Copy every line of the material below without any changes.

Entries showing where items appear
################

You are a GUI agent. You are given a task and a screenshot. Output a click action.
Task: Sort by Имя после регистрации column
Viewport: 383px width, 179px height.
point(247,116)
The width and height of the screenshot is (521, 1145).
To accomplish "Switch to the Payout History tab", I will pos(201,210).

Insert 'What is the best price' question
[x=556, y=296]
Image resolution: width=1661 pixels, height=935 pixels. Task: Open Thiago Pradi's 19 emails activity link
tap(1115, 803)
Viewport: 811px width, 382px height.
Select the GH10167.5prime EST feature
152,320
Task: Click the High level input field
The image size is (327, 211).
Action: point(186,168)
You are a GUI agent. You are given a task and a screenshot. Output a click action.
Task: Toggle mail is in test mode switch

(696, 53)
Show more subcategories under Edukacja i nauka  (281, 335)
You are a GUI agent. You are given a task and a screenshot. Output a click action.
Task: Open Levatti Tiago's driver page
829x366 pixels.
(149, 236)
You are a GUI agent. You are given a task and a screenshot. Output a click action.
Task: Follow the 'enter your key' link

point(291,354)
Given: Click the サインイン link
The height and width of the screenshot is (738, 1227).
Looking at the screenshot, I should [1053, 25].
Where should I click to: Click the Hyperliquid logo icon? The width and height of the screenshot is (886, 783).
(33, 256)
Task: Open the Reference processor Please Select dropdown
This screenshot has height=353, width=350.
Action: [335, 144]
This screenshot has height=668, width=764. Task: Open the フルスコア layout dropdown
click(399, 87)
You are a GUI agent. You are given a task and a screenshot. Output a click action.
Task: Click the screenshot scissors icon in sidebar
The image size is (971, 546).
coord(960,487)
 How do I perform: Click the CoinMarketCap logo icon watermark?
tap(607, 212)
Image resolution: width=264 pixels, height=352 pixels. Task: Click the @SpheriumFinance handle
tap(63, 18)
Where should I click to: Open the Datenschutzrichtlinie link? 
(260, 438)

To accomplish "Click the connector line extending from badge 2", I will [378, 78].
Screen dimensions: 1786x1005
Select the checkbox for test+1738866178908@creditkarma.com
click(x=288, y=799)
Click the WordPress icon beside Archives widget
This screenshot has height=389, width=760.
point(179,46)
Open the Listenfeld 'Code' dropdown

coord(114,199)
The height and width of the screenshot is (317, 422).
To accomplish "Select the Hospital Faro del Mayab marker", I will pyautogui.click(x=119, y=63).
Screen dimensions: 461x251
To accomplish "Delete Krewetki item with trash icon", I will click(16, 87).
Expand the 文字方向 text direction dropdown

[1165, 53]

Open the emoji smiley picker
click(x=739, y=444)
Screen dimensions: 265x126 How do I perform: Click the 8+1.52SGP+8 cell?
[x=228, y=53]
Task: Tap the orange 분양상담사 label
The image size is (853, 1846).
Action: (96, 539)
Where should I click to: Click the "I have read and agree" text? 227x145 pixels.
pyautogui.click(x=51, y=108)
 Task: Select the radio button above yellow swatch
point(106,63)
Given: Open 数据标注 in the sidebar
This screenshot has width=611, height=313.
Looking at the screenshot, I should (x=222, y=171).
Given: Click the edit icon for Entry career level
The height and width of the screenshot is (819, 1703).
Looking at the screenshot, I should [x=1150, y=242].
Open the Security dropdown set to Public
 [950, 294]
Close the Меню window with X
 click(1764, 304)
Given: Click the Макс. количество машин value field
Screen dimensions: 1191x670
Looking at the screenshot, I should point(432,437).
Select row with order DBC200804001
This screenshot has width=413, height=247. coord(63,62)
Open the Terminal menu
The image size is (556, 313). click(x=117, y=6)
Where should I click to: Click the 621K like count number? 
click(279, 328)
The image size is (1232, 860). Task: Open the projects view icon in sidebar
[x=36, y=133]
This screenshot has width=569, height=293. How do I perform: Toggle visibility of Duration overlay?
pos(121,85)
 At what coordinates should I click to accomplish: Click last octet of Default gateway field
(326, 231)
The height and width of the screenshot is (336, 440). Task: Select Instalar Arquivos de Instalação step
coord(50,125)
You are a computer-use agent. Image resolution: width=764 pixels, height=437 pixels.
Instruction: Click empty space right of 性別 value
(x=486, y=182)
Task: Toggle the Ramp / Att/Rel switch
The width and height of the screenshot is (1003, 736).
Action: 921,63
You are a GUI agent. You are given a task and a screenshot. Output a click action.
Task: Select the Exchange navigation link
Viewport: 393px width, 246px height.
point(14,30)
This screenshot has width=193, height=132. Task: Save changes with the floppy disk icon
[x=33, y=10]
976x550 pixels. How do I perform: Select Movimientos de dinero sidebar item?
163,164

################

- Solution -
You are a GUI agent. You are given a task and a screenshot. Output a click action.
Task: Sort by Имя после регистрации column
Viewport: 383px width, 179px height.
point(247,116)
The width and height of the screenshot is (521, 1145).
To accomplish "Switch to the Payout History tab", I will pos(201,210).

Insert 'What is the best price' question
[x=556, y=296]
Image resolution: width=1661 pixels, height=935 pixels. Task: Open Thiago Pradi's 19 emails activity link
tap(1115, 803)
Viewport: 811px width, 382px height.
Select the GH10167.5prime EST feature
152,320
Task: Click the High level input field
The image size is (327, 211).
Action: point(186,168)
You are a GUI agent. You are given a task and a screenshot. Output a click action.
Task: Toggle mail is in test mode switch

(696, 53)
Show more subcategories under Edukacja i nauka  (281, 335)
You are a GUI agent. You are given a task and a screenshot. Output a click action.
Task: Open Levatti Tiago's driver page
829x366 pixels.
(149, 236)
You are a GUI agent. You are given a task and a screenshot. Output a click action.
Task: Follow the 'enter your key' link

point(291,354)
Given: Click the サインイン link
The height and width of the screenshot is (738, 1227).
Looking at the screenshot, I should [1053, 25].
Where should I click to: Click the Hyperliquid logo icon? The width and height of the screenshot is (886, 783).
(33, 256)
Task: Open the Reference processor Please Select dropdown
This screenshot has height=353, width=350.
Action: [335, 144]
This screenshot has height=668, width=764. Task: Open the フルスコア layout dropdown
click(399, 87)
You are a GUI agent. You are given a task and a screenshot. Output a click action.
Task: Click the screenshot scissors icon in sidebar
The image size is (971, 546).
coord(960,487)
 How do I perform: Click the CoinMarketCap logo icon watermark?
tap(607, 212)
Image resolution: width=264 pixels, height=352 pixels. Task: Click the @SpheriumFinance handle
tap(63, 18)
Where should I click to: Open the Datenschutzrichtlinie link? 
(260, 438)

To accomplish "Click the connector line extending from badge 2", I will [378, 78].
Screen dimensions: 1786x1005
Select the checkbox for test+1738866178908@creditkarma.com
click(x=288, y=799)
Click the WordPress icon beside Archives widget
This screenshot has height=389, width=760.
point(179,46)
Open the Listenfeld 'Code' dropdown

coord(114,199)
The height and width of the screenshot is (317, 422).
To accomplish "Select the Hospital Faro del Mayab marker", I will pyautogui.click(x=119, y=63).
Screen dimensions: 461x251
To accomplish "Delete Krewetki item with trash icon", I will click(16, 87).
Expand the 文字方向 text direction dropdown

[1165, 53]

Open the emoji smiley picker
click(x=739, y=444)
Screen dimensions: 265x126 How do I perform: Click the 8+1.52SGP+8 cell?
[x=228, y=53]
Task: Tap the orange 분양상담사 label
The image size is (853, 1846).
Action: (96, 539)
Where should I click to: Click the "I have read and agree" text? 227x145 pixels.
pyautogui.click(x=51, y=108)
 Task: Select the radio button above yellow swatch
point(106,63)
Given: Open 数据标注 in the sidebar
This screenshot has width=611, height=313.
Looking at the screenshot, I should (x=222, y=171).
Given: Click the edit icon for Entry career level
The height and width of the screenshot is (819, 1703).
Looking at the screenshot, I should [x=1150, y=242].
Open the Security dropdown set to Public
 [950, 294]
Close the Меню window with X
 click(1764, 304)
Given: Click the Макс. количество машин value field
Screen dimensions: 1191x670
Looking at the screenshot, I should point(432,437).
Select row with order DBC200804001
This screenshot has width=413, height=247. coord(63,62)
Open the Terminal menu
The image size is (556, 313). click(x=117, y=6)
Where should I click to: Click the 621K like count number? 
click(279, 328)
The image size is (1232, 860). Task: Open the projects view icon in sidebar
[x=36, y=133]
This screenshot has width=569, height=293. How do I perform: Toggle visibility of Duration overlay?
pos(121,85)
 At what coordinates should I click to accomplish: Click last octet of Default gateway field
(326, 231)
The height and width of the screenshot is (336, 440). Task: Select Instalar Arquivos de Instalação step
coord(50,125)
You are a computer-use agent. Image resolution: width=764 pixels, height=437 pixels.
Instruction: Click empty space right of 性別 value
(x=486, y=182)
Task: Toggle the Ramp / Att/Rel switch
The width and height of the screenshot is (1003, 736).
Action: 921,63
You are a GUI agent. You are given a task and a screenshot. Output a click action.
Task: Select the Exchange navigation link
Viewport: 393px width, 246px height.
point(14,30)
This screenshot has width=193, height=132. Task: Save changes with the floppy disk icon
[x=33, y=10]
976x550 pixels. How do I perform: Select Movimientos de dinero sidebar item?
163,164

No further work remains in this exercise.